Во дворе Шербаум вцепился в Веро (по щекам больше не бил, просто дубасил ее), пришлось их разнять. Я сказал:

- А теперь довольно!.. Выпьем по кружке пива в знак примирения.

Веро не заплакала. Я протянул Шербауму свой носовой платок, потому что у нее пошла кровь носом. Когда он вытер ей лицо, я услышал:

- Только не гони меня домой, Флип, ну пожалуйста…

(Зря я просвистел несколько тактов из "Интернационала", когда мы поспешали прочь от того дома, просто глупость и подлость.) В первой попавшейся пивной на Хауптштрассе мы заняли свободные места у стойки. Филипп и я говорили, не обращая внимания на Веро, которая судорожно держалась за свою бутылку кока-колы.

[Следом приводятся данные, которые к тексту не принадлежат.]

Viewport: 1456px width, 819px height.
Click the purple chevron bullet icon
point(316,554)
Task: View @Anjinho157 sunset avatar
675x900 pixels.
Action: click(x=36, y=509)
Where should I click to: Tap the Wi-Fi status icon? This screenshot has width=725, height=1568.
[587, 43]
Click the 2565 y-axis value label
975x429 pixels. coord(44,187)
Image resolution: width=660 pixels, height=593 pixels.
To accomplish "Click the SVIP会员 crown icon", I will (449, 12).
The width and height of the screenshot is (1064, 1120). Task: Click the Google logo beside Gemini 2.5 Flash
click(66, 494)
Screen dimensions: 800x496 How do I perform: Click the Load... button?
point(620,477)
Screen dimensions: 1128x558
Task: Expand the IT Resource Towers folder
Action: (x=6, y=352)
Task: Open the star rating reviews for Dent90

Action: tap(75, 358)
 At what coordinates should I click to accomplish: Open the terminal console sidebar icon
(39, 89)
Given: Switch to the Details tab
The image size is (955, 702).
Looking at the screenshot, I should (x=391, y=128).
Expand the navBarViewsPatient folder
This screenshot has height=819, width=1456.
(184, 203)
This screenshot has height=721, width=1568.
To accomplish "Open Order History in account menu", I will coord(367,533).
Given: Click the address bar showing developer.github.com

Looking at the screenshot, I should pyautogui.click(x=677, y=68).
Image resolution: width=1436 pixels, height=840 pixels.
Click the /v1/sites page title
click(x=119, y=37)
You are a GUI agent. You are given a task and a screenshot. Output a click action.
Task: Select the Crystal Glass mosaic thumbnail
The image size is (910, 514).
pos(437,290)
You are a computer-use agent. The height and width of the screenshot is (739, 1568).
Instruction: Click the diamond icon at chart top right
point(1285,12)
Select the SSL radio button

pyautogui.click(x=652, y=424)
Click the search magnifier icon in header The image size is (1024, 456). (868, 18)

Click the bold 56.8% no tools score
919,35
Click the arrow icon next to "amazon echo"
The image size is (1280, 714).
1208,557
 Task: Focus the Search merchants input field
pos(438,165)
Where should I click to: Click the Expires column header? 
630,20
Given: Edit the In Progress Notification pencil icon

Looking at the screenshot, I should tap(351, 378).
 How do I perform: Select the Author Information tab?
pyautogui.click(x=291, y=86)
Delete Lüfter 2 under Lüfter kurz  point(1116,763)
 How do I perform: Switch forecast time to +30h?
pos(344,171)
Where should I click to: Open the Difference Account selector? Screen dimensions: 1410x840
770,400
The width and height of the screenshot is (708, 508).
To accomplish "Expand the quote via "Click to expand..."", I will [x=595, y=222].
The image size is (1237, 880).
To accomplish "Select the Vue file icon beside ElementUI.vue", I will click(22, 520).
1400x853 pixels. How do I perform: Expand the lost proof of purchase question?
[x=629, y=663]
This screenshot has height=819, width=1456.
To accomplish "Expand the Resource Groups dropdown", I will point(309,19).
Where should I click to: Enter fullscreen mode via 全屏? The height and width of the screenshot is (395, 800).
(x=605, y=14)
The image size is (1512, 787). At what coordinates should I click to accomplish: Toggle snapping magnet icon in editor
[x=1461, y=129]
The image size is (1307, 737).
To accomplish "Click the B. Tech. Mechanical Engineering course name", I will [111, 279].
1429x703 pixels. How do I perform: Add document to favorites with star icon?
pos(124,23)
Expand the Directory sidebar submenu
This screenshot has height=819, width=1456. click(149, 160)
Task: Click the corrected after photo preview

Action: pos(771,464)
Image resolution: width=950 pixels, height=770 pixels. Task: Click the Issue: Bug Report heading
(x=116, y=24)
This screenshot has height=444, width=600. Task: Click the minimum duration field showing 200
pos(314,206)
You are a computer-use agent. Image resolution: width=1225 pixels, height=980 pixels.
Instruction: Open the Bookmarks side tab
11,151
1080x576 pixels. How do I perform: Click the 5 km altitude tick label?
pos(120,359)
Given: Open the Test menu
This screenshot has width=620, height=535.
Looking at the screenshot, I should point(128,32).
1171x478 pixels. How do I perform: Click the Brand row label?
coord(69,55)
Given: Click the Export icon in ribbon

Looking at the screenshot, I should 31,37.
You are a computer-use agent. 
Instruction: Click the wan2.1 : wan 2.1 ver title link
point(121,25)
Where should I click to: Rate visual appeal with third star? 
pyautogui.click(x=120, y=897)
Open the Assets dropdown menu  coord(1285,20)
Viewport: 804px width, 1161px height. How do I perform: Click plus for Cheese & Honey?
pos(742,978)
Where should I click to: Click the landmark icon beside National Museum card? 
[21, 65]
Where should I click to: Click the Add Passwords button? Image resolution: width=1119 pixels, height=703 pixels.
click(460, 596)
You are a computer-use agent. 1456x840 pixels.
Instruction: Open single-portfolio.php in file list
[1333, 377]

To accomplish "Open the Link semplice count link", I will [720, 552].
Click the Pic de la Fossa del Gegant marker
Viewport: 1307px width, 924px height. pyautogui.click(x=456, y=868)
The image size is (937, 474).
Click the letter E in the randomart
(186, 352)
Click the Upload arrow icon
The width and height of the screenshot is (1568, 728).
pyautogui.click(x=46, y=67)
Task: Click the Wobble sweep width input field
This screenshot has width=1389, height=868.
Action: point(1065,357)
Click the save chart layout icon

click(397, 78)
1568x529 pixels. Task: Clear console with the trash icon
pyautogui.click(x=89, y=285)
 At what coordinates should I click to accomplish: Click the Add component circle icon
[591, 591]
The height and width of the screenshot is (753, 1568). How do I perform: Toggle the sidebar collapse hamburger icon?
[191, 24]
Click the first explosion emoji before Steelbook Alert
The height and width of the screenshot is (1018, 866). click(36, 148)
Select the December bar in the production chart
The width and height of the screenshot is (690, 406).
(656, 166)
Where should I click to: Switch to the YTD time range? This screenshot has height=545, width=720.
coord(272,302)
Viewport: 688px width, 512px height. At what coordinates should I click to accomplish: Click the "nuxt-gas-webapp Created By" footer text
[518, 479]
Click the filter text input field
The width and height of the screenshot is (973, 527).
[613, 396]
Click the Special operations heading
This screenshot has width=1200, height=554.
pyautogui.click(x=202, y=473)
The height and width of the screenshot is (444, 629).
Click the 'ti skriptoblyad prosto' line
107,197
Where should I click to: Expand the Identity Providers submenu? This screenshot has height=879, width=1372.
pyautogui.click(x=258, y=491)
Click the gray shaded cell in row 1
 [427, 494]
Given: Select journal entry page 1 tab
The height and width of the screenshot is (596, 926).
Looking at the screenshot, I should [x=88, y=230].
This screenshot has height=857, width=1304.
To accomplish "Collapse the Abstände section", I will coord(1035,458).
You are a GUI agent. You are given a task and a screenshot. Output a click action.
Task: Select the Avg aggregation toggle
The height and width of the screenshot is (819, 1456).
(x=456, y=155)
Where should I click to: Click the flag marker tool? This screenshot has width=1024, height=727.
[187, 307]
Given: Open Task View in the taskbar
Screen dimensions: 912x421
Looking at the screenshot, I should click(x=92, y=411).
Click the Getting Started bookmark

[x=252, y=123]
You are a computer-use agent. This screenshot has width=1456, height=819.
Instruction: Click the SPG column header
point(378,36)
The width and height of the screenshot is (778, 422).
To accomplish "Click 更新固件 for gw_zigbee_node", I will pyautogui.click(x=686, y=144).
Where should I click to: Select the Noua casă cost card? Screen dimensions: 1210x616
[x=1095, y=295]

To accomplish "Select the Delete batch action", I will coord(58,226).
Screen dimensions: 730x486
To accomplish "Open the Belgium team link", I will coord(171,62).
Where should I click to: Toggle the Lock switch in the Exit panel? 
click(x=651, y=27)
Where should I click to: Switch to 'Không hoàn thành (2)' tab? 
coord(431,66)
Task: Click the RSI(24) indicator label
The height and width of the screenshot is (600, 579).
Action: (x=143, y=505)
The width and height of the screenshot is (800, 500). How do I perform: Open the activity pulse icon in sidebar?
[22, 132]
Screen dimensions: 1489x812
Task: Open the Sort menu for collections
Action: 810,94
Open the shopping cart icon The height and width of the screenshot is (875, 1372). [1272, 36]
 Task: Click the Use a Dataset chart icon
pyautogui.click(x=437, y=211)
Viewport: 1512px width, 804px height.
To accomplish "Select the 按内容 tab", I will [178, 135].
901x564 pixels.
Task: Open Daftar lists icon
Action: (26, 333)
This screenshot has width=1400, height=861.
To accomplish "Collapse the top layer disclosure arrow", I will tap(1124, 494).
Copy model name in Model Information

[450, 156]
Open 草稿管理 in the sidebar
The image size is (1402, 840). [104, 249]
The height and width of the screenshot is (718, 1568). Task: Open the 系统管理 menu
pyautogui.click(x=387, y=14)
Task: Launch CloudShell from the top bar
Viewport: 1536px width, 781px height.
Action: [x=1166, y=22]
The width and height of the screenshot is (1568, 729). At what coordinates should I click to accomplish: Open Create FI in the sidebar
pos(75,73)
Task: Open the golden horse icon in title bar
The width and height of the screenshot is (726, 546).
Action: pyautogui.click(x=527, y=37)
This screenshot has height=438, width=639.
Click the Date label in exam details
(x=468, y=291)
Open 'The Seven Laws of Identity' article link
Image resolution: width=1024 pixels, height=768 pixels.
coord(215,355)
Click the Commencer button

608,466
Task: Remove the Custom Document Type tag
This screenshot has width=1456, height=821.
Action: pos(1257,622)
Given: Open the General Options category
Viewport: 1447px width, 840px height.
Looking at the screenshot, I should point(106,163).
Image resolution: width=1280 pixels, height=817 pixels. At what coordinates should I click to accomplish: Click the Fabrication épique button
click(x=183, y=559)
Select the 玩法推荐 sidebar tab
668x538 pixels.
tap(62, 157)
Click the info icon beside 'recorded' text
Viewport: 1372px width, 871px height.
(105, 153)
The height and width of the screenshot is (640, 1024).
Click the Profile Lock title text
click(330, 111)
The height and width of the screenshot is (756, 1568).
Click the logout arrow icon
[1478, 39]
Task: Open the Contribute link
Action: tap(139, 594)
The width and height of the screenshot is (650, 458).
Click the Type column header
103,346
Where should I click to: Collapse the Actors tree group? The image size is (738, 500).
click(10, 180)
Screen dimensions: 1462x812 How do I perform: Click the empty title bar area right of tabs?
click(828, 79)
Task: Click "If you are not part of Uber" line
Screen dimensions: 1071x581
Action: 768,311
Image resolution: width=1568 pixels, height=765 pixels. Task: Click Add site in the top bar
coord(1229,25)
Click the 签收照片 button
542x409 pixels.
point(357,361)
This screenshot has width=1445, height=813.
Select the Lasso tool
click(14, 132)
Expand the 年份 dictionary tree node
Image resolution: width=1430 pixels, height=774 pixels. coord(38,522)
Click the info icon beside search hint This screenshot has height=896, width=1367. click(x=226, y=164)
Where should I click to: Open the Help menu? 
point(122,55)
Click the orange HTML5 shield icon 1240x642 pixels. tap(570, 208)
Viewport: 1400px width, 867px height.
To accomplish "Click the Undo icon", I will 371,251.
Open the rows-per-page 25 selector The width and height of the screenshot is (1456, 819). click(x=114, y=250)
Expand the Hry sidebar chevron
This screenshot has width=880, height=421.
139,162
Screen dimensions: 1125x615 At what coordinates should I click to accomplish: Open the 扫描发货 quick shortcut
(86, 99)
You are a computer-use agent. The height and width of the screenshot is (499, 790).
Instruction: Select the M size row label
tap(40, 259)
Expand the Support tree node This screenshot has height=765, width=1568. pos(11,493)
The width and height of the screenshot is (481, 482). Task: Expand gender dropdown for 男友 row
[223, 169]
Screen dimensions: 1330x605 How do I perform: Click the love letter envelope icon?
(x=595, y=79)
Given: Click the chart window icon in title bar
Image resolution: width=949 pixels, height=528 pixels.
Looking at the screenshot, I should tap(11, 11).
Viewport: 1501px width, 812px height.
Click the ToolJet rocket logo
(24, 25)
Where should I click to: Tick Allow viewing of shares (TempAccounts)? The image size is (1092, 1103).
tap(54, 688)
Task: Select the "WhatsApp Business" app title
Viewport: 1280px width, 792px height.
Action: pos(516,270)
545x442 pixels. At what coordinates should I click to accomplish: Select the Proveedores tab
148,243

- Как вам понравился мой зубной врач?

- Совсем не плох. Знает, чего хочет.

- При его профессии это необходимо.

- Классная идея - телепередачи во время приема.

- Да, очень даже отвлекает. Вы решили у него лечиться?

- Возможно… Когда это уже будет позади.

- Еще не передумали, Филипп?

- Эти девицы меня не отпугнут. Ну нет. Неужели вы всерьез решили, что я сделаю финт ушами только потому, что несколько соплячек, которые изображают из себя левых, кричали: "Фантастика! Просто фантастика!"?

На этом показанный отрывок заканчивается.